這張清單嗎,待會我得去修改修改。二百多萬兩銀子,你說該報多少才是?儘管說,不用怕,這裡只有我們三人。」

韋小寶道:「那我可不懂了,一切憑大哥作主便是。」

索額圖笑了笑,道:「單子上開列的,一共是二百三十五萬三千四百一十八兩。那個零頭仍是舊,咱們給抹去個「一」字,戲法一變,變成一百三十五萬三千四百一十八兩。那個「一」字呢,咱三就三一添作三如何?」

韋小寶吃了一驚,道:「你……你說……」

索額圖笑道:「兄弟嫌不夠麼?」

韋小寶道:「不,不!我……是不大明白。」

索額圖道:「我說把那一百萬兩銀子,咱三拿來平分了,每人三十三萬兩。你們要是嫌少,咱們再計議計議。」

韋小寶臉色都變了,他在揚州妓院中之時,手邊只須有一二兩銀子,便如是發了橫財一般。在皇宮之中和人賭錢,進出大了,那也只是幾十兩以至一二百兩銀子的事,突然聽到一分便分到三十三兩,幾乎不相信自己的耳朵。

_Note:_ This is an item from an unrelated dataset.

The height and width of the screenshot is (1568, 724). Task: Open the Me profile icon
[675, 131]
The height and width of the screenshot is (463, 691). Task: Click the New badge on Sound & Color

索額圖適才不住將珍寶塞在他的手裡,原是要堵住他的嘴,要他在皇帝面前不提鰲拜財產的真相。

否則的話,只要他在皇上跟前稍露口風,不但自己吞下的贓款要盡數吐出,斷送了一生前程,勢必還落個大大的罪名。

他見韋小寶臉色有異,忙道:「兄弟要怎麼辦,我都聽你的主意便是。」

韋小寶舒了口氣,說道:「我說過一切憑大哥作主的。只是分給我三十三……三十三萬兩銀子,未免……未免那個……太……太多了。」

索額圖如釋重負,哈哈大笑,道:「不多,不多,一點兒也不多。這樣罷,這裡所有辦事的人,大家都得些好處。

做哥哥的三十三萬兩銀子之中,拿五萬兩出來,給底下人大家分分。兄弟也拿五萬兩出來,宮裡的妃子、管事太監他們面上,每個人都有點甜頭。這樣一來,就誰也沒閒話說了。」

韋小寶愁道:「好是好。我可不知怎麼分法。」

索額圖道:「這些事情,由做哥哥的一手包辦便是,包管你面面俱到,誰也得罪不了,從都會說桂公公年紀輕輕,辦事可真夠朋友。錢是拿來使的,你我今後一帆風順,依靠旁人的地方可多著呢。」